Home healthcare can be a valuable service for many patients that do not require around-the-clock care. Managing an agency that provides home health services requires specific executive attributes. If you are interested in a career as a home health administrator, there are a few things you may wish to consider that are outlined in the following article, such as career information, education and licensure requirements, salary outlook and career advancement. Schools offering Medical Assisting degrees can also be found in these popular choices.

What You Need to Know

Home healthcare is an alternative to hospital or residential care for patients who require consistent nursing, hospice or specialized treatments that can be provided with a minimal amount of staff and equipment within their own residences. In this role, you would work for a home healthcare agency and would be responsible for leading a staff and maintaining the agency's operations.

Degrees Bachelor of Science in Healthcare Administration, Master of Health Administration, Master of Business Administration in Healthcare Management
Job Outlook (2016-2026)* 20%, much faster than average job growth projected for medical and health services managers
Salary (2017)* $99,220 average salary for medical and health services managers working in the home healthcare services industry

Source: *U.S. Bureau of Labor Statistics

What Is My Role as a Home Health Administrator?

As a home health administrator, you oversee and manage an agency that provides home health services.
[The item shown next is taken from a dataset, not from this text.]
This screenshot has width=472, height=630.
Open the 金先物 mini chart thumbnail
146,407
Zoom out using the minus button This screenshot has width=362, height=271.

You supervise employees, implement policies, manage executive agency functions and maintain compliance with federal, state and local regulations.

You may benefit from an educational background in management, accounting and information systems that builds your analytical and communication skills. You may also need a background in specific healthcare services, such as hospice care, occupational therapy or mental health.

What Education and Licensure Is Required?

The U.S. Bureau of Labor Statistics (BLS) reports that healthcare managers typically have at least a bachelor's degree upon accepting a position. However, many of these professionals also have master's degrees. The BLS notes that only nursing home administrators are required to be licensed in all states. In some states, administrators of assisted-living facilities may need to be licensed as well.

What Other Necessary Requirements Are There?

There are some states that require home health administrators to meet continuing education requirements to maintain state certification. In addition, completion of an Administrator in Training practicum that mandates a minimum amount of hours providing supervised administrative duties may be required in certain states. You should check with your state's department of health to learn about additional requirements.

What Is the Career Outlook for Home Health Administrators?

According to the BLS, 352,200 medical and health services managers, which includes home health administrators, were employed in 2016. This number is expected to increase to 424,300 by 2026, which results in a 20% employment growth for this time period. Job growth for these professionals is largely due to the demand for medical care needed by the growing number of individuals in the baby-boomer population.